Nobel Peace laureate Leymah Gbowee, 39, mobilised women from across Liberia's ethnic and religious divides to call for an end to Liberia's brutal 14-year civil war.
Amid the shells and bullets, they prayed and protested for days on end, demanding that the conflict between former President Charles Taylor and rebel forces stop.
"In 2003, it was very difficult. We had lived with 14 years of conflict. A group of us, women, decided to take action for peace - including picketing, fasting and praying," Ms Gbowee told the BBC's Focus on Africa programme.
"This [award] is a huge recognition of the struggle of our women."
Ms Gbowee even suggested the women might go on a sex strike in a bid to bring the warring men to their senses.
Born in a village in central Liberia in 1972, Ms Gbowee, currently the head of the Ghana-based Women Peace and Security Network (WPSN), was soon exposed to two civil wars that affected her country from 1989 until 2003, when peace was achieved.
Deeply affected by the violence, she trained as a trauma counsellor, working among girls and women raped by militiamen.
"She has done counselling not only in Liberia but also other African countries such as the Democratic Republic of Congo," Bertha Amanor, Ms Gbowee's personal assistant at WPSN, told the BBC.
Ms Gbowee also thrust herself into political activism, rallying women to campaign for an end to the violence in Liberia.
Her crowning achievement came in 2003 when she brought thousands of women together to protests in the capital, Monrovia, helping to push Mr Taylor - who is now on trial at The Hague on war crimes charges - out of power and end the conflict.
When Mr Taylor flew to Ghana's capital, Accra, for peace talks, the women followed him to continue their protests.
"They pursued him and they did not leave him until their efforts succeeded," says Ms Amanor.
It was Ms Gbowee's role in the campaign to oust Mr Taylor - more than anything else - that led to her receiving the Nobel Peace prize.
In its citation, the Nobel Committee said it had chosen her because she "mobilised and organised women across ethnic and religious dividing lines to bring an end to the long war in Liberia, and to ensure women's participation in elections. She has since worked to enhance the influence of women in West Africa during and after war".
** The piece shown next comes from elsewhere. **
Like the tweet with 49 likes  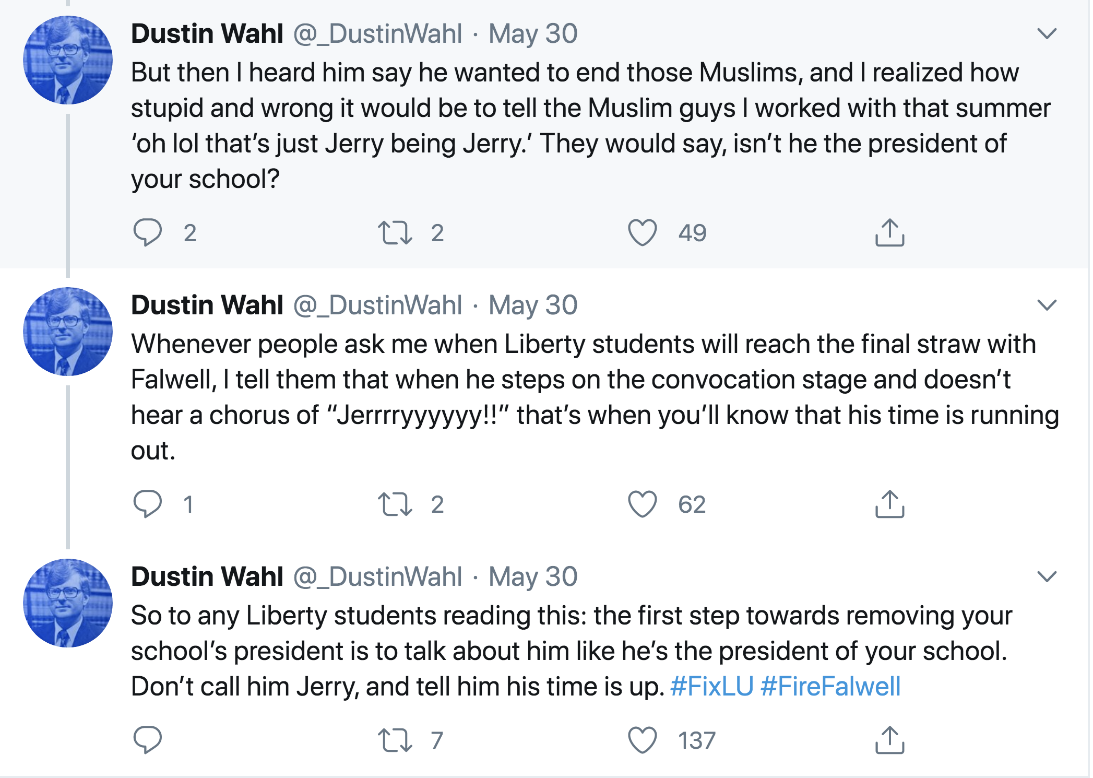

Ms Gbowee said she was at a loss for words when she heard she had won the award.
"I am confused. I am humbled. This is the first time in 39 years that I am out of words," she said.
Ms Gbowee also suggested that Liberian women might go on a sex strike to increase pressure on the various (male) faction leaders.
"Their message to the men was that they can't go and kill mothers and daughters and then come home [to expect sex]," said Ms Amanor.
But the threat was never carried out.
Since the conflict ended, Ms Gbowee has written a book, Mighty Be Our Powers: How Sisterhood, Prayer, and Sex Changed a Nation at War.
It chronicles the violence in Liberia and the role women played to end the conflict. She has just ended a tour of the US to promote the book.
She is also a central character in the award-winning documentary, Pray the Devil Back to Hell, urging women around Africa to campaign for peace.
"She is a warrior for peace, a daring person who never gives up," said Ms Amanor.
"Right now, she is also helping to organise a peace summit in Ivory Coast [where a long-running conflict ended in April]. She wants reconciliation among Ivorians, not a witch-hunt."
Ms Gbowee was awarded the prize along with Liberia's President Ellen Johnson Sirleaf - about two weeks after the first African woman to win the prize, Wangari Maathai, died of cancer.
"This is a great tribute to her [Maathai]," Ms Gbowee said.
"This is a victory for women's rights everywhere in the world."